Suggesting luxury even in coach class, Lacroix’s design for the insides of the TGV high-speed trains is in character with that exotic vagabond spirit. “For me traveling is going through the looking glass, whether it’s a painting, a photograph, a text,” Lacroix explains. “When in a train or hotel room, I travel inside my head.” The sleek interiors he created for the railcars evoke a twentieth-century tale of travel, the aerodynamic craze of the glamorous 1940s, when kettles, adding machines, and tape dispensers looked like streamlined locomotives. But thanks to a high-octane color scheme that includes neon red, bright purple, and acid green, there is nothing nostalgic about the curvaceous shape of the seats or the fluid profile of the fixtures. Vincent Créance, CEO of MBD Design, the industrial-design firm that hired Lacroix in 2002 to collaborate on the TGV competition, explains that his creative process, though based on imagery rooted in whimsy, was in fact technologically sound. “Lacroix started with words, poetic travel words,” he says. “We quickly recognized the literary quality of his brief as a source of inspiration. Then—and that was the defining moment—he introduced his idea for the chairs by showing us the image of an egg on top of a vertebra.”

Lacroix knew that he was taking a chance by presenting such an unusual visual metaphor. “I was surprised that the engineers at MBD did not send me home the day I showed up at their office with my vertebra and my egg,” he says. But the industrial designers kept their composure. “First it looked like an obscure reference,” Créance concedes, “but when you study it closely, you realize that everything is in it conceptually. The armchairs of the TGV are egg-shaped cocoons propped on spinelike columns where all the ‘nerves’ are housed: the wires, the individual light fixtures, the seat numbers, the cup holder, the trash bin, the electrical outlet, and the tilting mechanism.” Along with the seating system, Lacroix contributed novel ideas for making the train more hotel-like, such as more restful diner cars, family nooks, mini office spaces, and chat bars. “I like to think of people looking at the high-speed train as it zooms across the landscape in a colorful blur. I design trains the same way I design couture garments—for the spectacle they create.”

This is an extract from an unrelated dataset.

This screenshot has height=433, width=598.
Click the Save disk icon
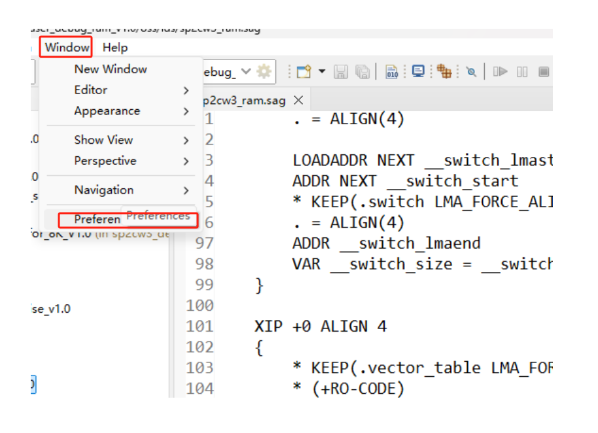coord(341,71)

But not everyone appreciates this penchant for the spectacular, which often sacrifices practicality. Whereas a couture gown is trotted out only on special occasions, the interiors of these hotels and trains, which are subject to daily wear and tear, may prove difficult and costly to maintain. Though Lacroix’s clients publicly embrace his convoluted creative process, in private they worry about mundane details such as stains and scratches. “In a million years we would never have suggested purple chairs for the TGV,” Créance says. “For one thing, it’s too fragile a color. But Lacroix said ‘purple,’ and no one challenged him. He is the genius—that’s why we hired him.” Bruguière Peyroux, who was the go-between for Lacroix and the Bellechasse hotel owners, argues that this is the Faustian bargain hospitality entrepreneurs make when hiring Lacroix. “It was understood from the beginning that there would be a price to pay for the originality of Mr. Lacroix’s scheme—and I am not talking about the cost of building,” she says. “Caring for all the different materials once the hotel is open will require dedication.”

Lacroix, however, sees an upside to these demands wherein there is no escaping his elitist mentality: as in the fastidious world of couture, where one is expected to fuss over details, having to take greater care of a place makes for a more personalized atmosphere. “I am fascinated by limitations,” he says. “It amuses me to overcome them and create something more gratifying as a result. As a child I used to put on a show in my head to change the world to my liking. Today I see my work as creating opportunities for people to escape from the ordinary.”